- Text -
We first compute the limit of \(\frac{1}{\sqrt{p}}\mu _d^\top z\). The linear combination of multivariate normal random vector \(z\sim \mathcal {N}(0,I_p)\) is a normal random variable, namely, \(\frac{1}{\sqrt{p}}\mu _d^\top z \sim \mathcal {N}(0, \frac{1}{p}{\mu }_d^\top \mu _d)\). From the concentration inequality of the normal random variable [57], we have

$$\begin{aligned} \mathbb {P}\left( \left| \frac{1}{\sqrt{p}}\mu _d^\top z\right| \ge \frac{\epsilon }{\sqrt{p}}\Vert \mu _d\Vert _2\right) \le 2 \frac{1}{\sqrt{2\pi }\epsilon } e^{-\epsilon ^2/2} \quad \text {for all }x\ge 0. \end{aligned}$$
(39)

- Listed entries -
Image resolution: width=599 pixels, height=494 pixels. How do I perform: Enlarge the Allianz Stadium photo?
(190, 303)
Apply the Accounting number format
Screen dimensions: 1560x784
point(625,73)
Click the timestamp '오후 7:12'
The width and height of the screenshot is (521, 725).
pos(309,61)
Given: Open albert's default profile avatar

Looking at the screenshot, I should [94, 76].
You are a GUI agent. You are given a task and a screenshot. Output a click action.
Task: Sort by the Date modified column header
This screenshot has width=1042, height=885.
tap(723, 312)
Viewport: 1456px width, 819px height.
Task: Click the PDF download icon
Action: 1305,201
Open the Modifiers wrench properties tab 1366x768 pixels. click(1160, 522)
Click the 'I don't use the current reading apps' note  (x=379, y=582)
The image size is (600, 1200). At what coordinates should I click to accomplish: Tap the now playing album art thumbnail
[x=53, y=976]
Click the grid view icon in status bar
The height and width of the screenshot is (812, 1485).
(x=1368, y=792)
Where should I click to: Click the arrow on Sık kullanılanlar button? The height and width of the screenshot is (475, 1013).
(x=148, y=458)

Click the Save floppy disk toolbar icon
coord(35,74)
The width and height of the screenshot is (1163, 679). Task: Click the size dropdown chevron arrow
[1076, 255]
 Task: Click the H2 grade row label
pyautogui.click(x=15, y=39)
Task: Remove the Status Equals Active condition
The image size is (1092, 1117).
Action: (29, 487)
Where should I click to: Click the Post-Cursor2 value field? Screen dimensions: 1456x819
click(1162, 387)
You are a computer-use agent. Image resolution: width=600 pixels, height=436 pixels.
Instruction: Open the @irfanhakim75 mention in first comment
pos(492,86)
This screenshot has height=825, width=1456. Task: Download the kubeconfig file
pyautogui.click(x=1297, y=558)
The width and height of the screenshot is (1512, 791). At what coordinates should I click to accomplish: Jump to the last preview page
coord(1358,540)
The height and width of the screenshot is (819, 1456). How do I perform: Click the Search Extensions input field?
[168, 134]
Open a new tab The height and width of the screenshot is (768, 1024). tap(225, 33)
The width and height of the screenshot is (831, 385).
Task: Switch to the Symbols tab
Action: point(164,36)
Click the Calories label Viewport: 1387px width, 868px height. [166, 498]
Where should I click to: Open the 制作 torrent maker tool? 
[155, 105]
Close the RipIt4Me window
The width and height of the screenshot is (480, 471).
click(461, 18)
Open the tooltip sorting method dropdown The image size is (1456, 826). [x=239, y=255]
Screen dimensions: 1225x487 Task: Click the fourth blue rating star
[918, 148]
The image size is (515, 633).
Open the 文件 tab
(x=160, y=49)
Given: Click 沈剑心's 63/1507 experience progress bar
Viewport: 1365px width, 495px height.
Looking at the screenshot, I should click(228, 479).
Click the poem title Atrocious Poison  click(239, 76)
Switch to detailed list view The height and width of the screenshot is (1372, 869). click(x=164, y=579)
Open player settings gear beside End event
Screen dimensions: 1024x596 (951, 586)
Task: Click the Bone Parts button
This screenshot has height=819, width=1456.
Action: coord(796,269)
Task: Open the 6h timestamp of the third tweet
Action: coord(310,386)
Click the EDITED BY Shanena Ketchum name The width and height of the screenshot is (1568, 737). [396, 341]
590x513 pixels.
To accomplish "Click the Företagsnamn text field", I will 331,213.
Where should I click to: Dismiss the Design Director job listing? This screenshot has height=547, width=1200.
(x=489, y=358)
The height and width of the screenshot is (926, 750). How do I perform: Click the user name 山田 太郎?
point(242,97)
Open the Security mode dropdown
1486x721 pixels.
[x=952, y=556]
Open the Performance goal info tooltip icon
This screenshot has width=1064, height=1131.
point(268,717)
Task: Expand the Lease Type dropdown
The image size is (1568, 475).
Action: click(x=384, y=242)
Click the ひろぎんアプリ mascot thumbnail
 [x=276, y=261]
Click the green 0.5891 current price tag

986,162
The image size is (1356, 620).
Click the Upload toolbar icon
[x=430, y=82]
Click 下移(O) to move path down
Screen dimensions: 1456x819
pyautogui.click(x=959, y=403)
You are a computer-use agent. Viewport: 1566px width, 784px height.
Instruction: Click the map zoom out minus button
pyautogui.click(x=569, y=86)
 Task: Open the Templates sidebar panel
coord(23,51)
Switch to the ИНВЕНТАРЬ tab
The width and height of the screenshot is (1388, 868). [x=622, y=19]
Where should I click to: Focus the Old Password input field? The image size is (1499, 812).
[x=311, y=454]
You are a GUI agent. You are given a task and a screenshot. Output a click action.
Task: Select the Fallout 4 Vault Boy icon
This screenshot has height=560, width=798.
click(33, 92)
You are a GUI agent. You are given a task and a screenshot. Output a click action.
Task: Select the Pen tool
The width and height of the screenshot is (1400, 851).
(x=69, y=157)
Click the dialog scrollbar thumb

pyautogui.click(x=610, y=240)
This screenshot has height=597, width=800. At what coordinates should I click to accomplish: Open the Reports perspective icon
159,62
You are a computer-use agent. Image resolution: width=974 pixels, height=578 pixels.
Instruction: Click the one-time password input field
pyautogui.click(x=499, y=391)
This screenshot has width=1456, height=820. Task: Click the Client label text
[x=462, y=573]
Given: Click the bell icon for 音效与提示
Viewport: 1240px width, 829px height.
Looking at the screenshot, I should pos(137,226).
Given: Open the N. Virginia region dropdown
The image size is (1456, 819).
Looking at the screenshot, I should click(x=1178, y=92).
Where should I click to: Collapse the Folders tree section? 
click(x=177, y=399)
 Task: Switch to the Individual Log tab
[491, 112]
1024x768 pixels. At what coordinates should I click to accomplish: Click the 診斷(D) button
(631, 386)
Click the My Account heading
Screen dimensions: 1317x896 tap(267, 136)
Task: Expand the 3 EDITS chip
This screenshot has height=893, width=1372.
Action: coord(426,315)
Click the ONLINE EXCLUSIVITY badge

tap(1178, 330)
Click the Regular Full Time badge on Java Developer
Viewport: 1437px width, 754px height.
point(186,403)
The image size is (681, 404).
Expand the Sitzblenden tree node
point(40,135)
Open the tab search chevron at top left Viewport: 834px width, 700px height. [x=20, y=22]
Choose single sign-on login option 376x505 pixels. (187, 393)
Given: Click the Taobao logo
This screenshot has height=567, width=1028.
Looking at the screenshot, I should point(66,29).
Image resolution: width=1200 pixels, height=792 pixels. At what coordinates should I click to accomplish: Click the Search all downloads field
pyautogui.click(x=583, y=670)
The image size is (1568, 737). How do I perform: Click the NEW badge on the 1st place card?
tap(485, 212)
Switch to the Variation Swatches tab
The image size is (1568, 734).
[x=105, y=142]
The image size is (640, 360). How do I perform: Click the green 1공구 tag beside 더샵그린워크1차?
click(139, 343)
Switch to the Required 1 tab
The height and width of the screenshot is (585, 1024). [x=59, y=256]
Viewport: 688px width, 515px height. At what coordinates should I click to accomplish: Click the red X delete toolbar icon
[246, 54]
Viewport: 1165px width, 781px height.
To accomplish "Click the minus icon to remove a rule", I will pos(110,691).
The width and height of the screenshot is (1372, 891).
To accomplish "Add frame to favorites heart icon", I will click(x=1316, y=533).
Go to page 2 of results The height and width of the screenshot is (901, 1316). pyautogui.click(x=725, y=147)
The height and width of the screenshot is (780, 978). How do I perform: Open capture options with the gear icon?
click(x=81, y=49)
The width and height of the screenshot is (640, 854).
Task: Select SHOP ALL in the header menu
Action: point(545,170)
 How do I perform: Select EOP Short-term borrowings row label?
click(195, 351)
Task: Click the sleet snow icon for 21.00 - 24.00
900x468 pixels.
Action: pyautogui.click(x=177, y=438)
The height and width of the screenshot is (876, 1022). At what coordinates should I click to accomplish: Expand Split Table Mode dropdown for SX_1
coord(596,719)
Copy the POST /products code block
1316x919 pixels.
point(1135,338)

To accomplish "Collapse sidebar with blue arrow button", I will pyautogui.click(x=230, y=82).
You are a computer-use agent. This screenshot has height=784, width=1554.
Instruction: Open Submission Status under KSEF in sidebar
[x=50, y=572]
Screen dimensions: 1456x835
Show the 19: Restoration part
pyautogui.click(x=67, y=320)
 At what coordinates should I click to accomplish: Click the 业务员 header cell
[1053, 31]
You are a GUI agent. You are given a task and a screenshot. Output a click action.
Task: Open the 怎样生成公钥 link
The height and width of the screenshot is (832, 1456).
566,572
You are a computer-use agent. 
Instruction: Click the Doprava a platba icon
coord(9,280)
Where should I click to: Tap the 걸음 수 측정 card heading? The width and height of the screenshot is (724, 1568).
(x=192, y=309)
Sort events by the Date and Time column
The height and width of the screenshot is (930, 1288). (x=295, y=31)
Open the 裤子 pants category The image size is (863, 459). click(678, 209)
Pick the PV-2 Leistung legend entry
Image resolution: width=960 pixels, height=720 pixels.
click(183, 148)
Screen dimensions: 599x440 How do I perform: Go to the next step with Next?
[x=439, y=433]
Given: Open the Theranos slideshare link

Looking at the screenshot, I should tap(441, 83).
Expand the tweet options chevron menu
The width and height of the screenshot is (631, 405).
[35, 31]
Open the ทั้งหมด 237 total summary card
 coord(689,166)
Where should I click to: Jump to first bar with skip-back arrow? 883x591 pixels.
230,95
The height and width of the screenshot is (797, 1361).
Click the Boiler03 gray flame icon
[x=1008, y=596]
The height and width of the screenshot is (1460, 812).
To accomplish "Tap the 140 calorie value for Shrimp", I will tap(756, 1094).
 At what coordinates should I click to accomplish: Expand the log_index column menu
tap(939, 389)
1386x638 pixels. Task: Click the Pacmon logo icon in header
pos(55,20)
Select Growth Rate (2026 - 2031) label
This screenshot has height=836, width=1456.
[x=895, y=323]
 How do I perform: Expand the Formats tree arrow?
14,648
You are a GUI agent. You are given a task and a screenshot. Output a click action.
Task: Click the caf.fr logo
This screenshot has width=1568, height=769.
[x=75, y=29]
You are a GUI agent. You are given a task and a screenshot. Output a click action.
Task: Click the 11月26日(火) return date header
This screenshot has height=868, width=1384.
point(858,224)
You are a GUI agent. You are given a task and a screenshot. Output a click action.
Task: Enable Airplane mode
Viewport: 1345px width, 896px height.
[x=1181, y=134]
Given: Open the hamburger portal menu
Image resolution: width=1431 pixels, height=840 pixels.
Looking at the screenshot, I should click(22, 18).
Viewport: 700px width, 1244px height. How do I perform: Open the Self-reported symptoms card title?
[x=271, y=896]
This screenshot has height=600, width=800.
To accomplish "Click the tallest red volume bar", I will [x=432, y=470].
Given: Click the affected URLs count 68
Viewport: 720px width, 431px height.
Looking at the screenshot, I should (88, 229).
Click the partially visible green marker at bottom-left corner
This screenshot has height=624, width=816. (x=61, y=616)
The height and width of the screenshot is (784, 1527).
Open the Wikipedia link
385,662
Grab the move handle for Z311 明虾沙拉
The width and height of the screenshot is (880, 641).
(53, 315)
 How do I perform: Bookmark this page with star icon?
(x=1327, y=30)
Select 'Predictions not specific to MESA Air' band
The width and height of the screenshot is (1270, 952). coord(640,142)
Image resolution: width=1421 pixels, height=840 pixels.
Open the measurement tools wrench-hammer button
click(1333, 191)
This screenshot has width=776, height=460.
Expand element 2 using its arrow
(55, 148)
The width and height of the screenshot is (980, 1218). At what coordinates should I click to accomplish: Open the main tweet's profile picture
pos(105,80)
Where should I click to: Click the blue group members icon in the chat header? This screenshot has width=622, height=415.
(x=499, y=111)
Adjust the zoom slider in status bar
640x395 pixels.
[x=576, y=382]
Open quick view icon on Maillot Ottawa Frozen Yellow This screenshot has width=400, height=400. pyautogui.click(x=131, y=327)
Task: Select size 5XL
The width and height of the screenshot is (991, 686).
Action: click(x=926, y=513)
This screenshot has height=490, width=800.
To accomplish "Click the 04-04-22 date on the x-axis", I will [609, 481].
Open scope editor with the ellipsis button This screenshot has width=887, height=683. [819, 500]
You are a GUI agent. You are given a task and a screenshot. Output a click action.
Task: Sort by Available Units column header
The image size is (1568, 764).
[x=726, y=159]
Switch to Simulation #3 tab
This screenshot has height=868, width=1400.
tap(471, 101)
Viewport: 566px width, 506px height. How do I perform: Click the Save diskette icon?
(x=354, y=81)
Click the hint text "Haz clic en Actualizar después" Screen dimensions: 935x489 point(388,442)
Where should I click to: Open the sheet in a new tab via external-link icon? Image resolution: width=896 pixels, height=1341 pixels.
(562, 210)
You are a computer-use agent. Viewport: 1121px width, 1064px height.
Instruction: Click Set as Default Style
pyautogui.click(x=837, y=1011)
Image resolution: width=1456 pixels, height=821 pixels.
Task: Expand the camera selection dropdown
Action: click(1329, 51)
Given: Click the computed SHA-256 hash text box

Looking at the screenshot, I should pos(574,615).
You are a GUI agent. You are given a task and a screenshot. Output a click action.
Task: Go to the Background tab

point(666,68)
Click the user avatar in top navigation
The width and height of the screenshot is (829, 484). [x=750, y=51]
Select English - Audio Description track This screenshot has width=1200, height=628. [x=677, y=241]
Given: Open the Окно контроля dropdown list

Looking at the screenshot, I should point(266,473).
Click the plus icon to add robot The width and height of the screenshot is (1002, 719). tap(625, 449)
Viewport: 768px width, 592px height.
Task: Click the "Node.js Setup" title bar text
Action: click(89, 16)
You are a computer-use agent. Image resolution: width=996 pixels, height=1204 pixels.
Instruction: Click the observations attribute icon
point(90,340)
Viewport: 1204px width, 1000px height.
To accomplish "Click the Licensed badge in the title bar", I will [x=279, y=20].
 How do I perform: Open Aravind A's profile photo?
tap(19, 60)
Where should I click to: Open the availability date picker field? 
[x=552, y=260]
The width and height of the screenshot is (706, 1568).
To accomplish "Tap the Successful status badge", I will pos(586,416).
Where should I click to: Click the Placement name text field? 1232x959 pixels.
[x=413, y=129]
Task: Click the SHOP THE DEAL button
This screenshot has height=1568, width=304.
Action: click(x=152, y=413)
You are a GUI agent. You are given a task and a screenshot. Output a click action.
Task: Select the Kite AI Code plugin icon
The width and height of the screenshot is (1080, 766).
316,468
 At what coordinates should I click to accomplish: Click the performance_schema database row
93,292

- What this exercise asks -
a) According to the text, what kind of variable is a linear combination of the multivariate normal random vector z?
b) Copy the rows word for word, starting at the first row and ending at the row that contains "pos(492,86)", with both of those rows included.

- Answers in order -
a) A normal random variable.

b)
Image resolution: width=599 pixels, height=494 pixels. How do I perform: Enlarge the Allianz Stadium photo?
(190, 303)
Apply the Accounting number format
Screen dimensions: 1560x784
point(625,73)
Click the timestamp '오후 7:12'
The width and height of the screenshot is (521, 725).
pos(309,61)
Given: Open albert's default profile avatar

Looking at the screenshot, I should [94, 76].
You are a GUI agent. You are given a task and a screenshot. Output a click action.
Task: Sort by the Date modified column header
This screenshot has width=1042, height=885.
tap(723, 312)
Viewport: 1456px width, 819px height.
Task: Click the PDF download icon
Action: 1305,201
Open the Modifiers wrench properties tab 1366x768 pixels. click(1160, 522)
Click the 'I don't use the current reading apps' note  (x=379, y=582)
The image size is (600, 1200). At what coordinates should I click to accomplish: Tap the now playing album art thumbnail
[x=53, y=976]
Click the grid view icon in status bar
The height and width of the screenshot is (812, 1485).
(x=1368, y=792)
Where should I click to: Click the arrow on Sık kullanılanlar button? The height and width of the screenshot is (475, 1013).
(x=148, y=458)

Click the Save floppy disk toolbar icon
coord(35,74)
The width and height of the screenshot is (1163, 679). Task: Click the size dropdown chevron arrow
[1076, 255]
 Task: Click the H2 grade row label
pyautogui.click(x=15, y=39)
Task: Remove the Status Equals Active condition
The image size is (1092, 1117).
Action: (29, 487)
Where should I click to: Click the Post-Cursor2 value field? Screen dimensions: 1456x819
click(1162, 387)
You are a computer-use agent. Image resolution: width=600 pixels, height=436 pixels.
Instruction: Open the @irfanhakim75 mention in first comment
pos(492,86)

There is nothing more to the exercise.